— start of Material to process —

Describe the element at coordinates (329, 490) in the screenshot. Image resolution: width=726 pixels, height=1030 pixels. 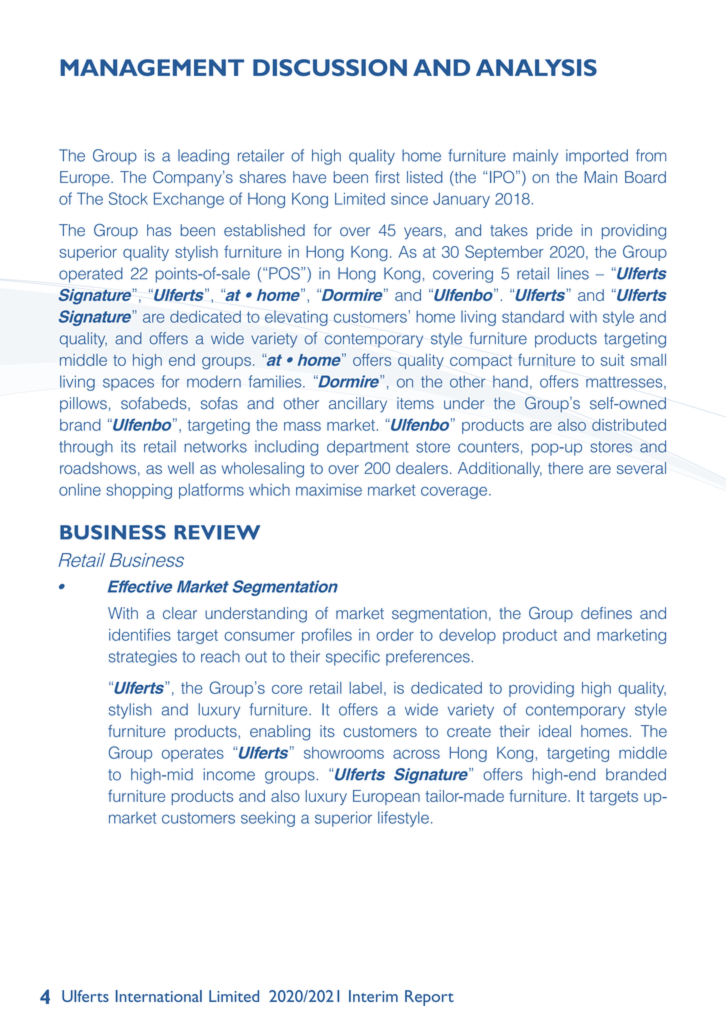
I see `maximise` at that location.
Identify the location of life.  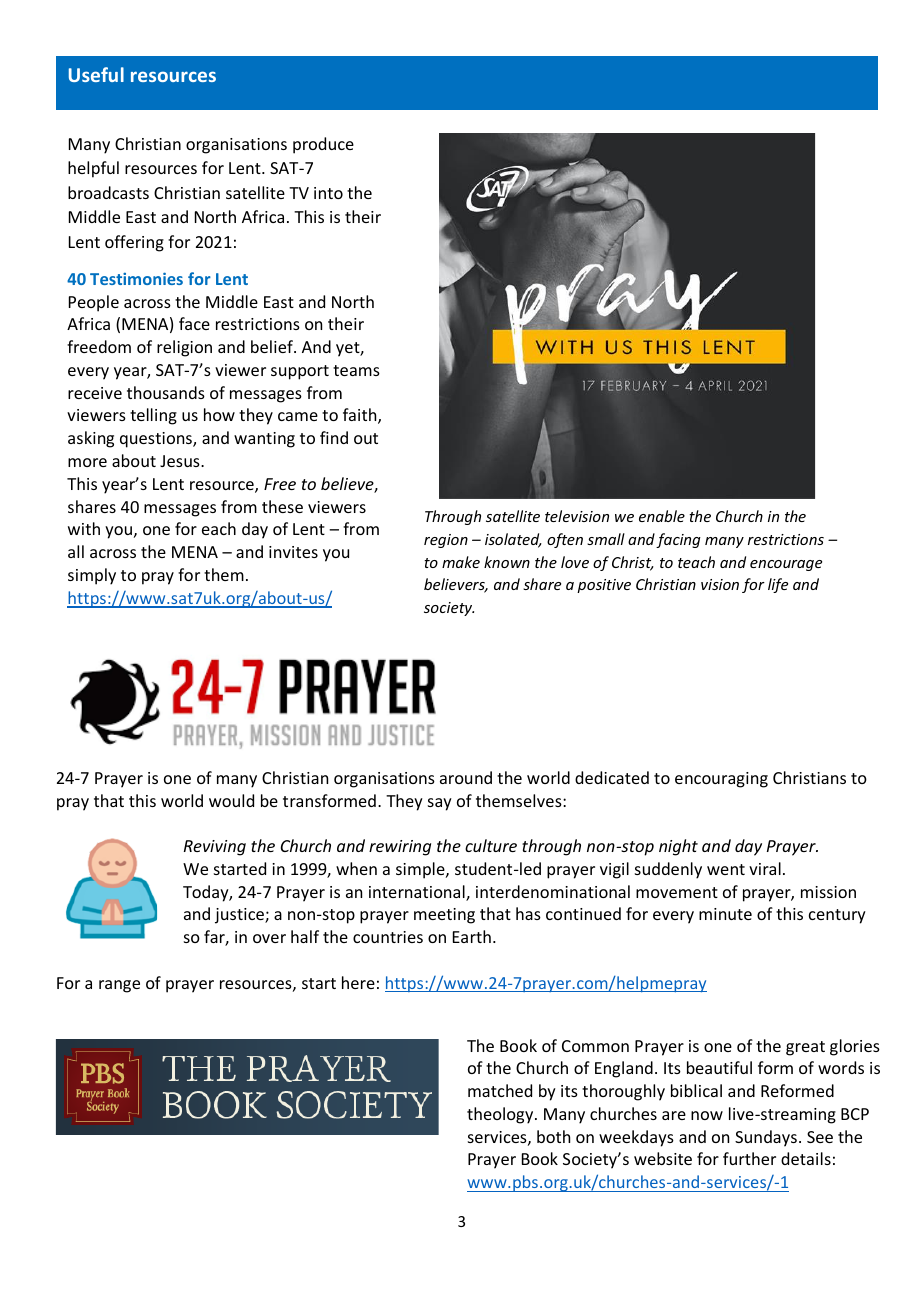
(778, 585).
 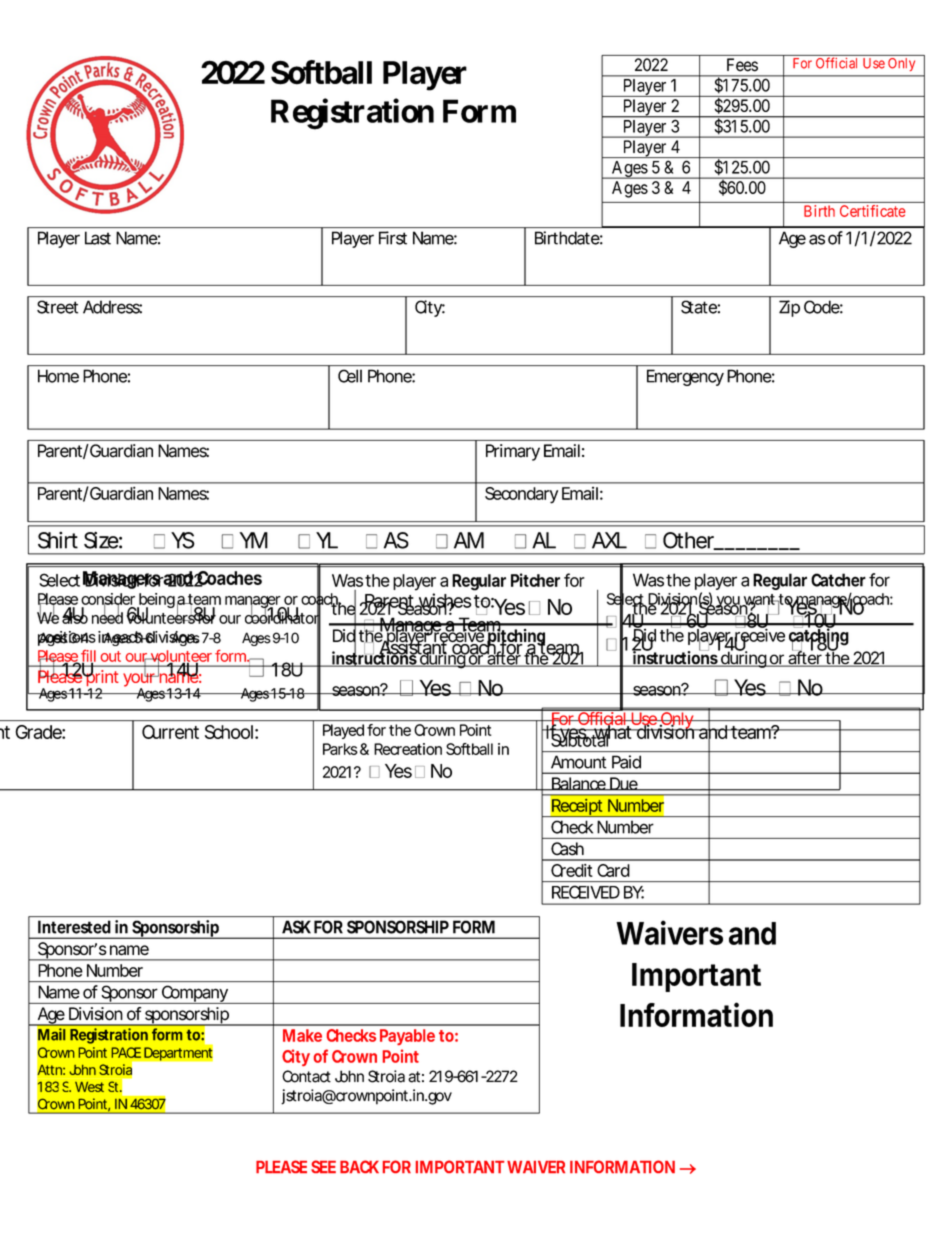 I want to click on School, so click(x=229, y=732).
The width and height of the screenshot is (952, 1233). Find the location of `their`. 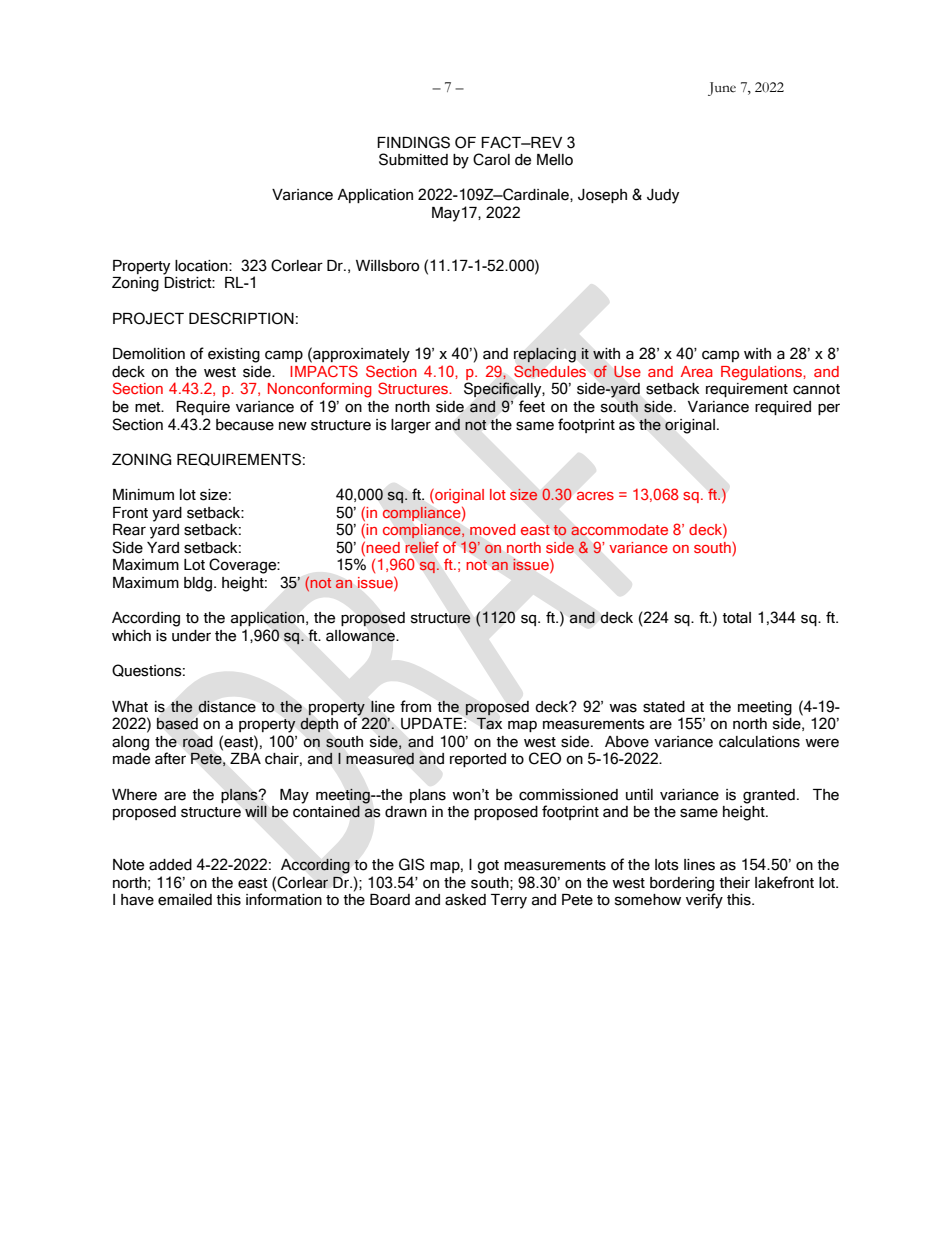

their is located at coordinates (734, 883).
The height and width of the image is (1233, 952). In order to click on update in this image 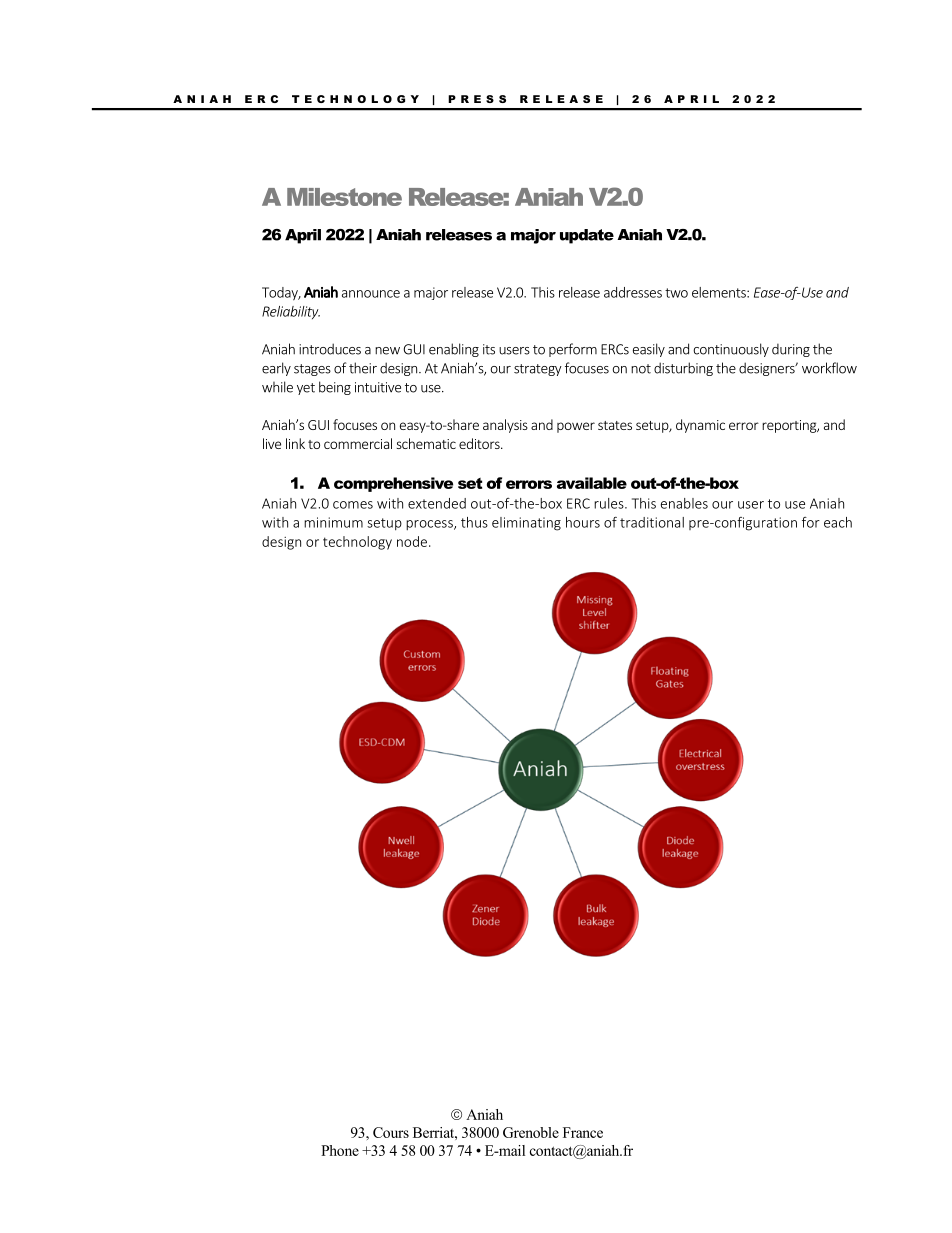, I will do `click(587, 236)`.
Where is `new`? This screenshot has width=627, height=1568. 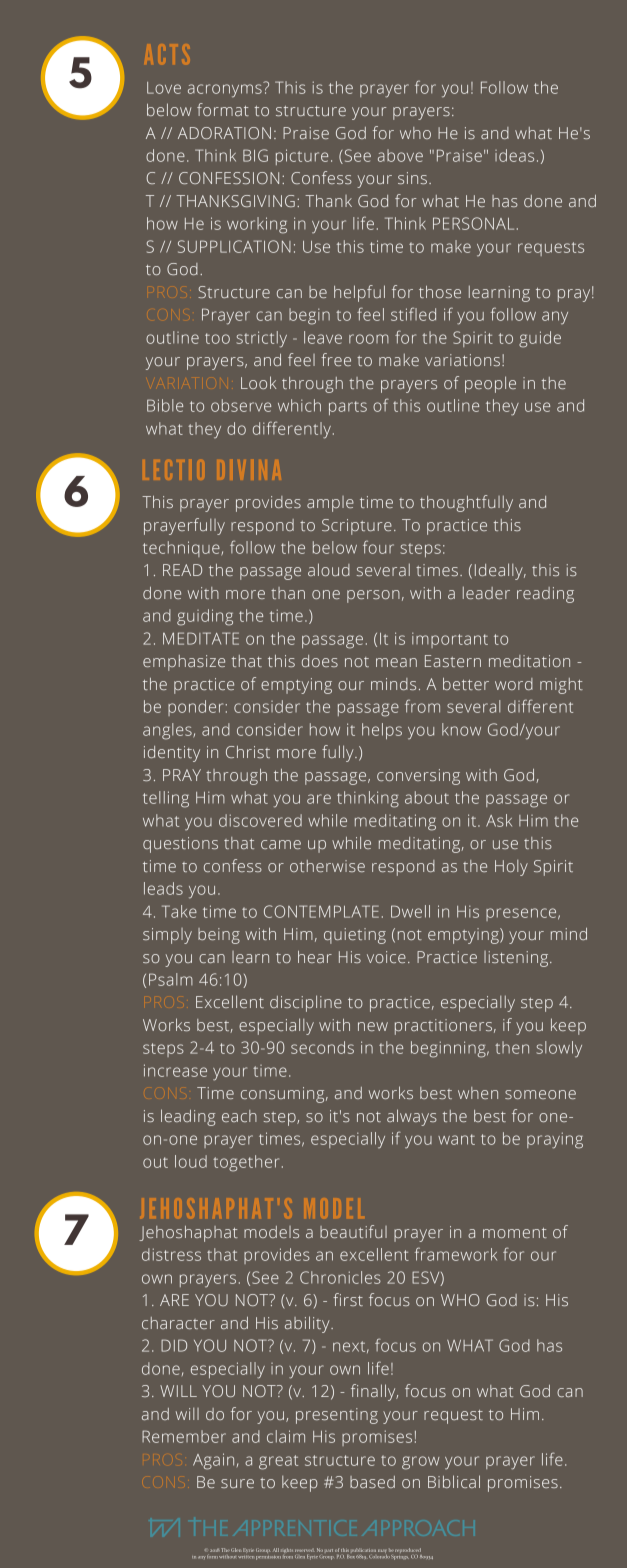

— end of Material to process —

# Aim
Copy the records verbatim, beginning at the first line and stopping after the line that contains "their is located at coordinates (734, 883).". Omit the pictures from your copy.

# Response to the task
Describe the element at coordinates (329, 490) in the screenshot. Image resolution: width=726 pixels, height=1030 pixels. 
I see `maximise` at that location.
Identify the location of life.  
(778, 585).
  I want to click on School, so click(x=229, y=732).
The width and height of the screenshot is (952, 1233). Find the location of `their`. 

their is located at coordinates (734, 883).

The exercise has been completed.